3 companies that have outperformed the Straits Times Index
PHOTO: Pexels

As we enter the fourth month of the Covid-19 pandemic, it's becoming clear that businesses that are exposed to travel, tourism and hospitality have been hit badly.

However, some businesses have fared better than others.

In fact, not all companies' share prices crash along with the general market.

Businesses that are directly impacted by the source of the crisis may suffer worse than companies who are on the fringe, or in industries that are unaffected.

On the flip side, there are companies that are doing well because the crisis has driven up demand for their goods and services.

Here are three companies whose share prices have performed better than the Straits Times Index (SGX: ^STI).

VICOM Ltd (SGX: V01)

VICOM is a leading test and inspection centre, with two main divisions - the first deals with vehicular inspections for cars and buses, while the other handles non-vehicle testing.

Its share price has dipped just 4.5 per cent year-to-date, performing much better than the index's 20 per cent decline.

The group has a leading market share in the vehicle inspection market.
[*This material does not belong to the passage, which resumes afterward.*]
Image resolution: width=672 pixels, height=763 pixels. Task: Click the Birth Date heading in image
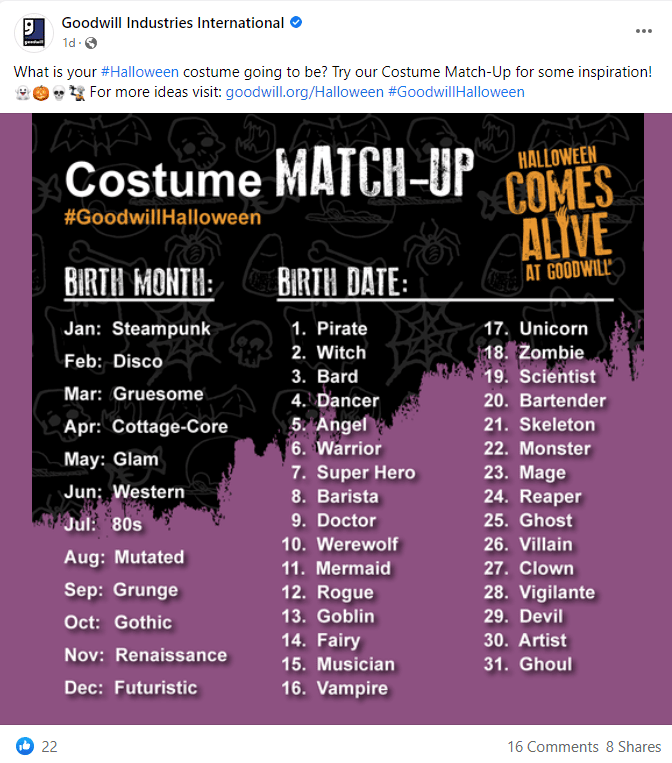click(x=342, y=283)
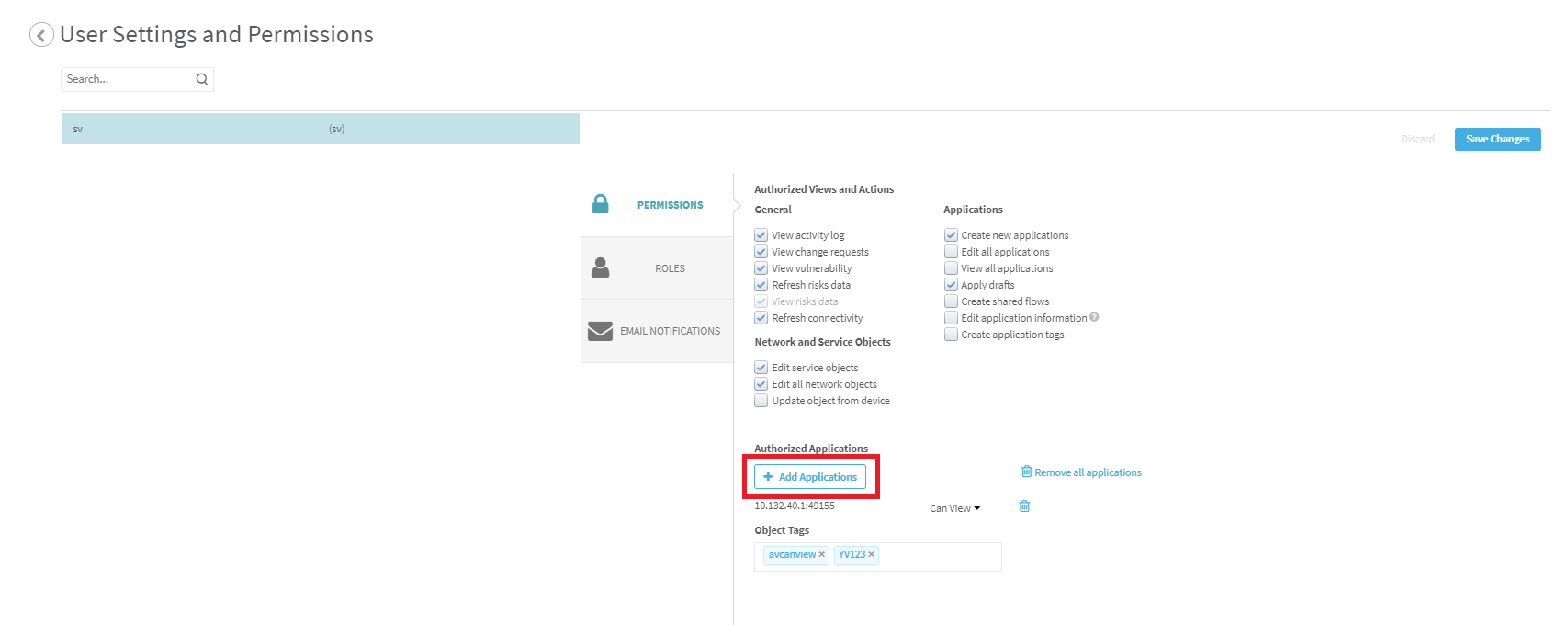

With more COEs being renewed as people hold on to their older cars, VICOM is expecting a higher volume of vehicle inspections as older cars need annual inspections instead of biannual ones.

An upcoming catalyst comes in the form of the "Point-to-Point Passenger Transport Bill" passed by Parliament in August 2019.

The new bill requires all licensed ride-hail and street-hail service providers with a fleet of more than 800 vehicles to have their vehicles undergo periodic inspection from July 2020.

There is also a future catalyst in the form of the mandatory inspections for personal mobility devices (PMD) come April 2022. PMD will henceforth have to be inspected every two years.

Based on the above, the future looks promising for VICOM even as its non-vehicle inspection division may be affected by the economic fallout from Covid-19.

Singapore Exchange Limited (SGX: S68)

Singapore Exchange Limited, or SGX, is Singapore's sole stock exchange operator.

The group provides a platform for the buying and selling of securities such as equities, fixed income and derivatives. SGX also provides listing, clearing and settlement services.

Year-to-date, SGX's shares have risen by around 9 per cent.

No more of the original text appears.